What are your intentions on the setup? Are you trying to mist mosquitoes or other pests?

Nick


----------



## 7474 (Aug 20, 2018)

Not sure how it compares to the misting nozzle of the Chapin. My only point of reference is the tool that all of the mosquito companies in our area use, the Stihl SR450 backpack sprayer. However, I wasn't going to spend close to $700 for the Stihl model. Also, wasn't going to pay someone to do something that I could do. For half what the company wanted to charge, I was able to treat my own yard weekly instead of monthly and will be able to do so for years at what they were charging for 1 summer.

I figure if the Chapin misting nozzle provided a better solution for killing mosquitoes then a professional company would be using it over the Stihl.

With 3/4 of an acre on a corner, a 3+acre pond in the backyard, 21 maples, and countless shrubs I have plenty of mosquito habitat. But, we have been able to enjoy the past 2 summers/falls without being bothered.

Along with the mosquitoes, it has wiped out the wasp/hornet problems we frequently experienced.


----------



## desirous (Dec 15, 2017)

@7474, can you post more detailed instructions for a novice like me? I am very interested, but do not have any point of reference. I have not seen a Stihl SR450 or a Solo 451 in person. Specifically, can you post different angles and closeups of picture 2?


----------



## iFisch3224 (Jun 11, 2018)

Is this something that's sprayed into the air?

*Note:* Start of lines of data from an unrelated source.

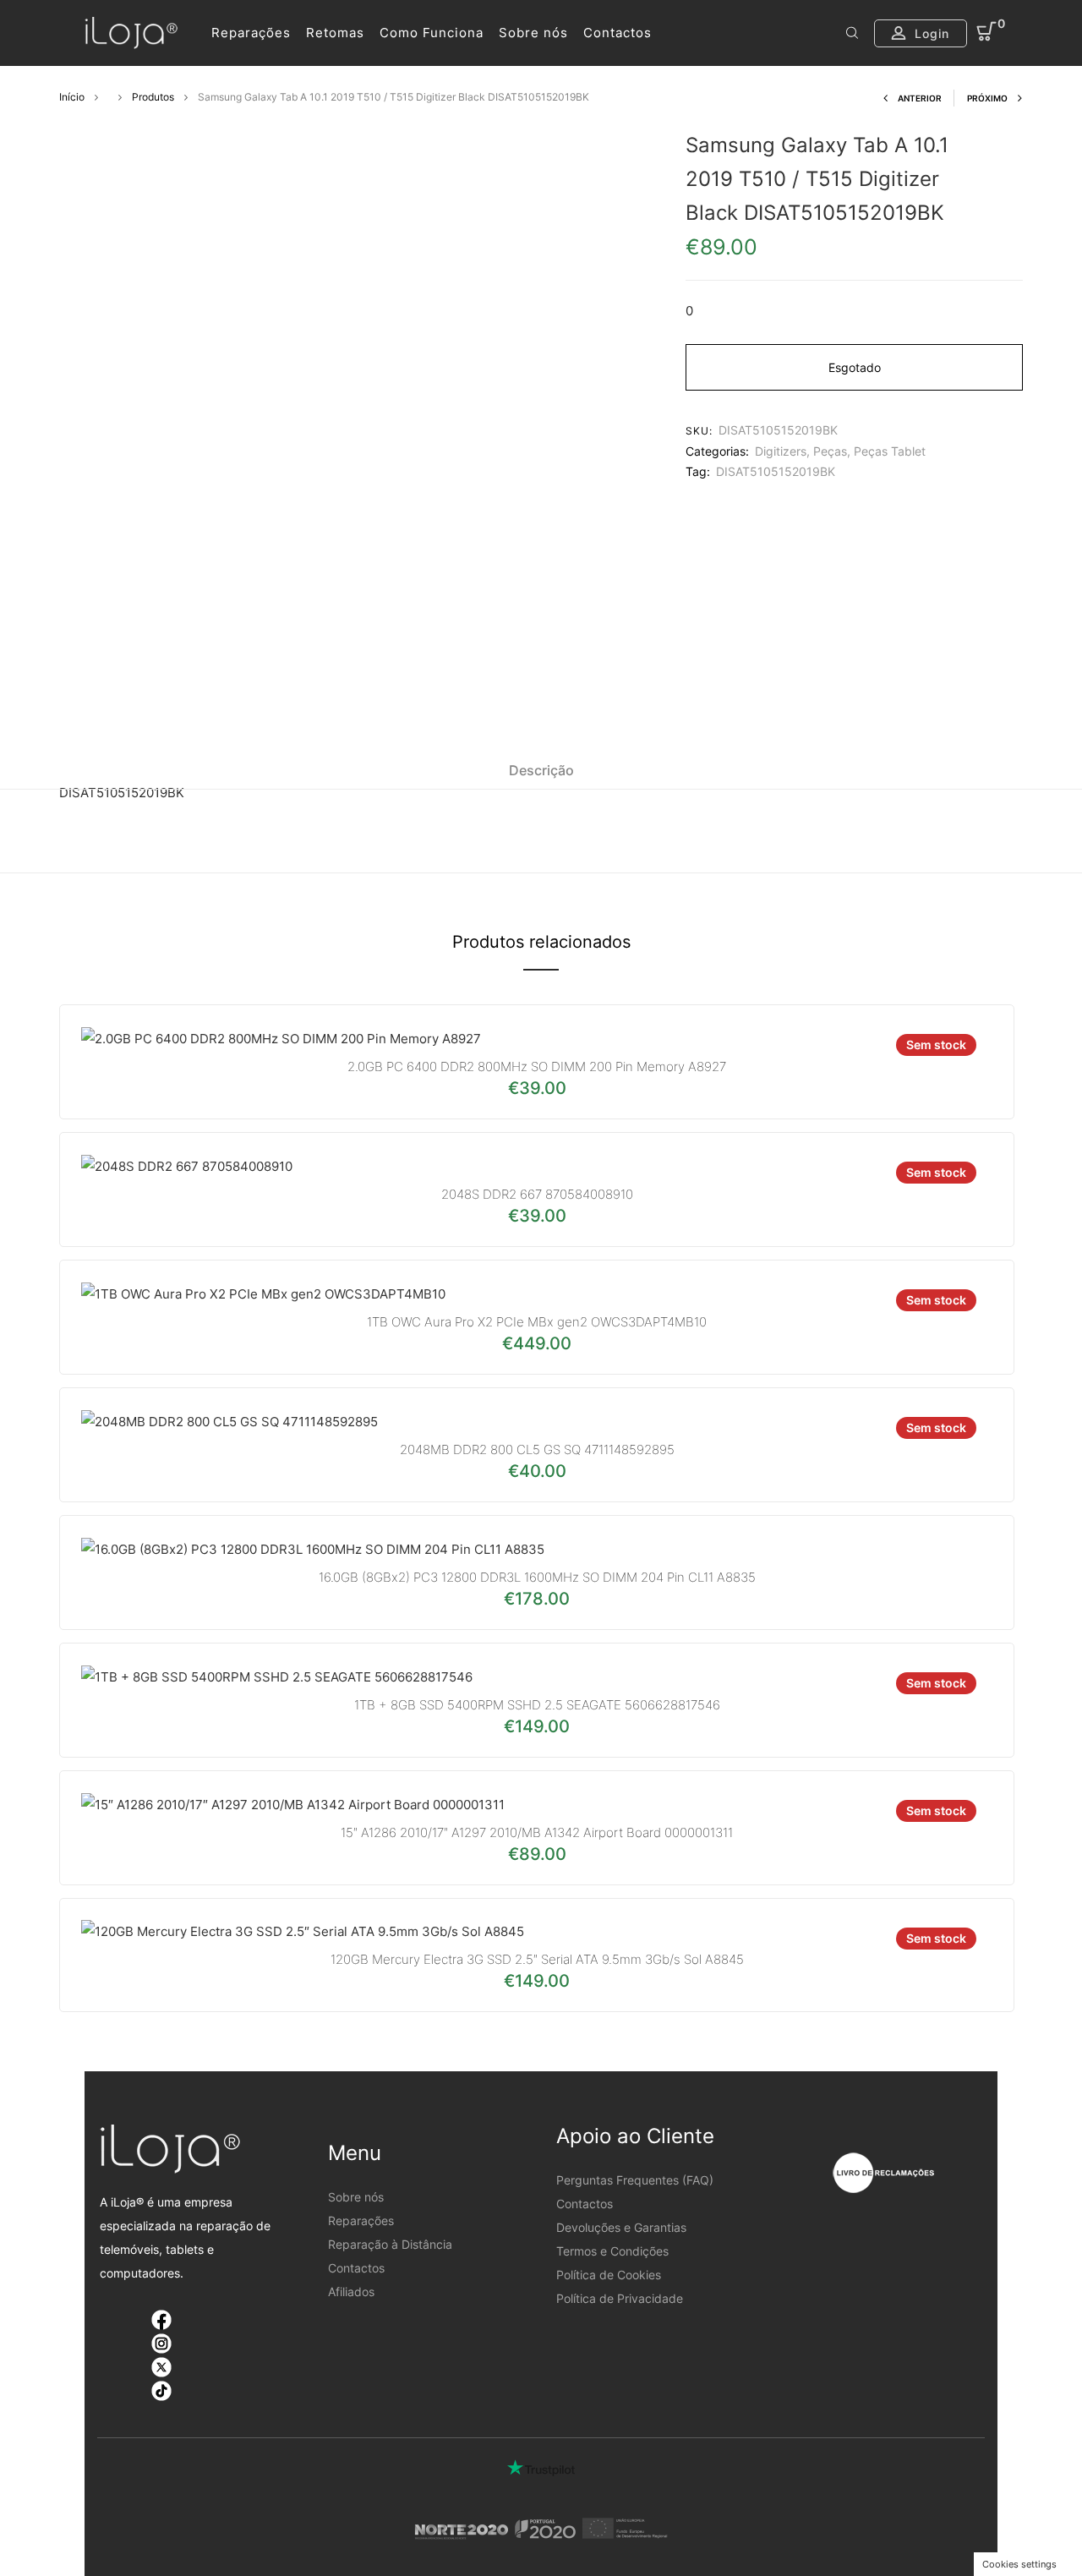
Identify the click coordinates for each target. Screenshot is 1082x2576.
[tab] (541, 770)
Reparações (251, 33)
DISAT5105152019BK (775, 471)
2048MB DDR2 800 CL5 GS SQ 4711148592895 (537, 1449)
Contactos (617, 33)
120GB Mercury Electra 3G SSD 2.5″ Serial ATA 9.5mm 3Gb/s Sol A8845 (537, 1959)
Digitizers (780, 451)
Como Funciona (432, 33)
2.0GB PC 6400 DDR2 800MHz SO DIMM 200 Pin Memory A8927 (536, 1066)
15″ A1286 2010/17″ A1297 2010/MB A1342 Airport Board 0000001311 (537, 1832)
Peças (830, 451)
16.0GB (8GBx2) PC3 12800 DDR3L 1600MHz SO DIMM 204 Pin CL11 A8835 (537, 1577)
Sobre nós (533, 33)
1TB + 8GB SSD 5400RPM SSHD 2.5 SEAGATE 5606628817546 (537, 1705)
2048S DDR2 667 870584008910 (537, 1194)
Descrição (541, 770)
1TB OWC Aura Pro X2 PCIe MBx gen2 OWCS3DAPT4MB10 (537, 1322)
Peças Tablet (890, 451)
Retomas (335, 33)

I am encompassed by over 25,000 sq acres of lakes (I'm surrounded by 4 lakes). The city comes and sprays every 3-4 weeks, but it isn't frequent enough, and I have been spraying myself. Except I spray my house, the yard, the soffits, the lights, etc.

I would like to understand how a "fogger", "mister" or something else, performs better than a simple mist of the trees, shrubs, yard, house, etc.

Keep us posted, and please post a video or two. :thumbup:


----------



## Colonel K0rn (Jul 4, 2017)

@7474 dude, that's an awesome creation! I love it, I bought some stuff to spray for mosquitos, but realized I didn't have the proper equipment to do a full-on fogging for them, so it's still sitting on my shelf. Thankfully, it seems that my culling of the fence overgrowth helped reduce the number of mosquitos that we've seen this year. Your combination is awesome. I might do something like this should I see the numbers start increasing again.

@iFisch3224 check out this video. It should give you an idea of how the product/tools are used.


----------



## iFisch3224 (Jun 11, 2018)

Interesting. So it's like a high-pressure batter sprayer like the Chapin?

I actually applied *both* those products last week around my house.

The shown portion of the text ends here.